On our trip, as I have mentioned in earlier topics, I became friends with the driver Abdul. Being the only one fluent in French I had the unfortunate responsibility of all request and questions, but the privilege of all explanations. It is true that many of them seemed to me like mythical views of reality, like when he explained to me that women dressed in black because it was cooler. I thought this was impossible, but did not say anything. In other cases, I simply could not judge it. For instance, I had always imagined that the habit of drinking tea must have come from drinking boiled (=safer) water and from being hard to cool down a drink in the desert. Abdul told me however, that that was wrong, the real reason was that hot tea made people less thirsty. Eventually, after so many hours talking he asked me whether it would be fine to give his nephew a ride. We naturally agreed to this, and it was that ride that led me to my second tea in Morocco.

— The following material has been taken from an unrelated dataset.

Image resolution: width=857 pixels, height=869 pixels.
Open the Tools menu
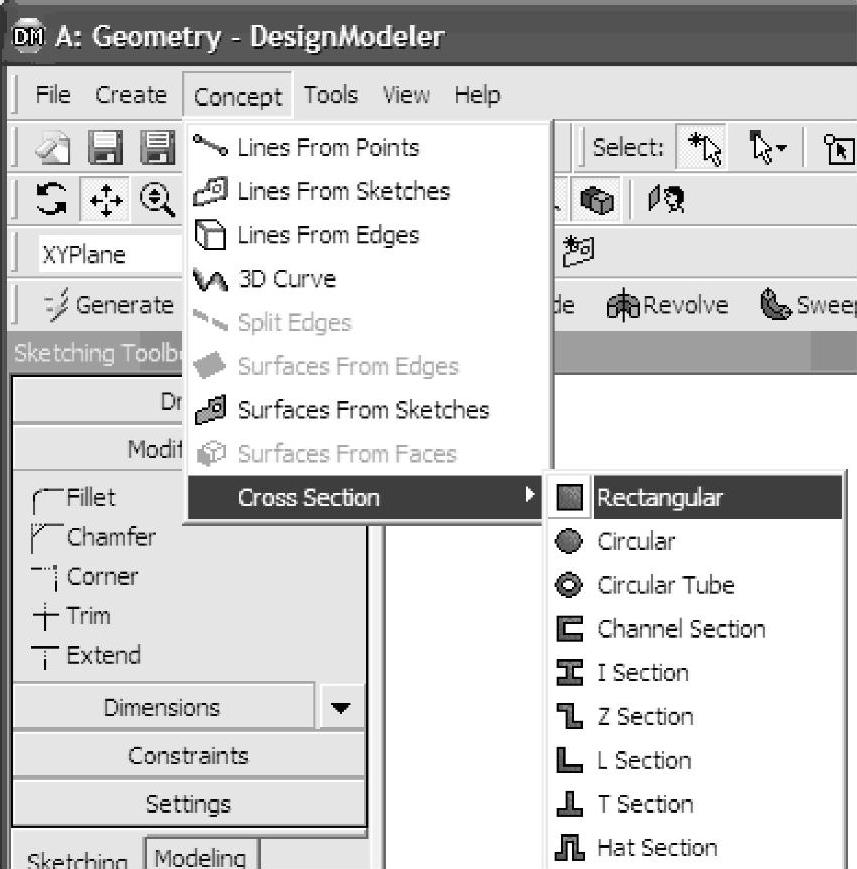tap(331, 96)
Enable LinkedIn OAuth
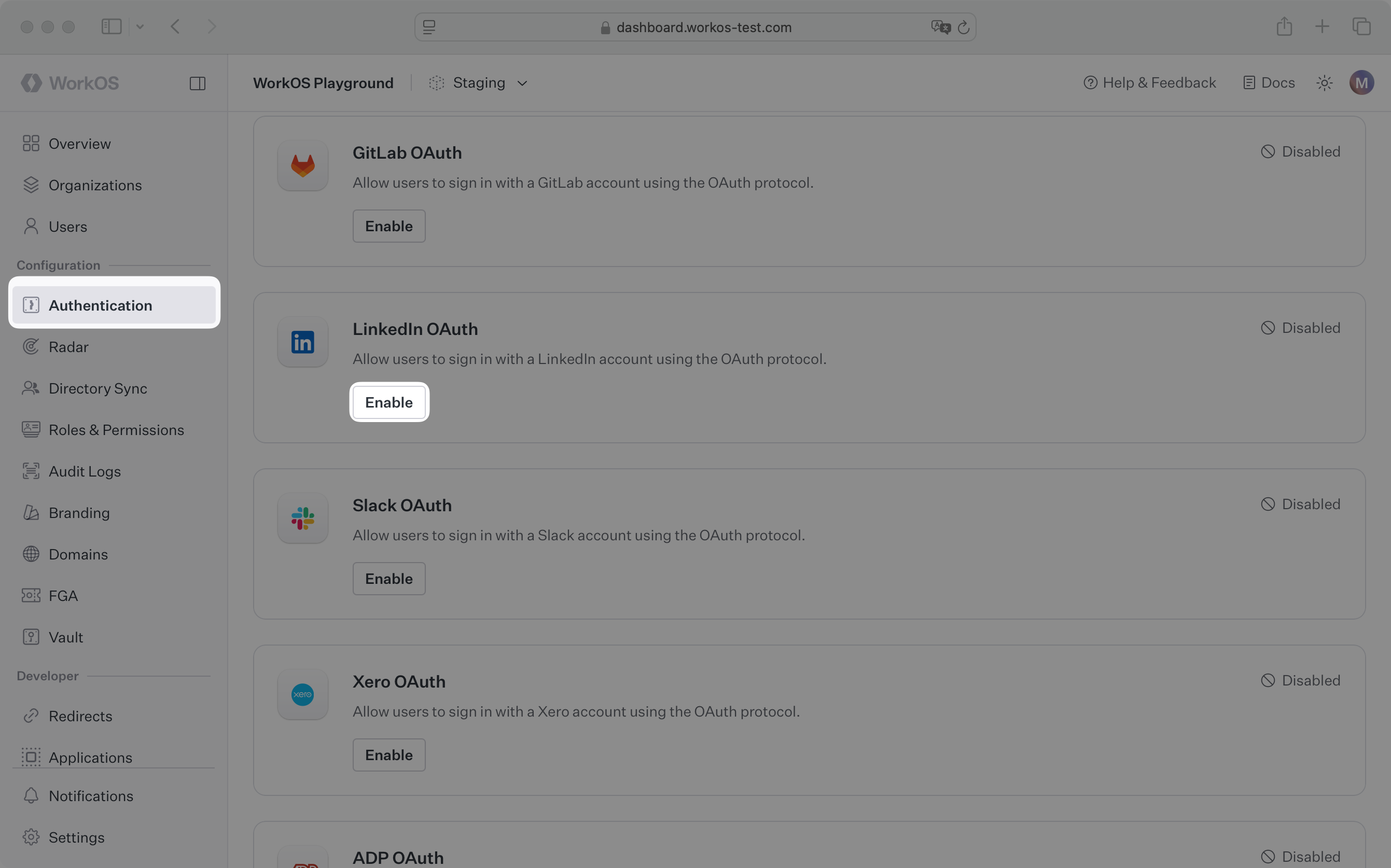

We stopped in the middle of the route, and parked the car on the side of the road. Abdul invited us to come out and follow him. We saw a quite simple house, and some very friendly people. We took some pictures, tried dates from the trees and eventually Abdul came to us and said ‘ you are quite lucky, they will serve you tea.’ With that much luck I couldn’t say that I didn’t want to drink it, and gathered the sweets we had brought with us to contribute somehow and joined them. A carpet was laid on the ground outside, and we sat down observing the ritualistic preparation. First came the boiled water and then some sort of powder (on the box it read ‘gunpowder’…). The water was poured in and out a couple of times before the tea was made. And then it came, a rock of approximately 16cm2 of sugar! We look at it in awe, Abdul crushed it down into the pot, which was about half its size, and poured some water in and served 4 glasses of tea. He still needed to make one more glass so he got some more sugar. And this way the mistery was solved, they weren’t spoons after all, they were sugar meteorites!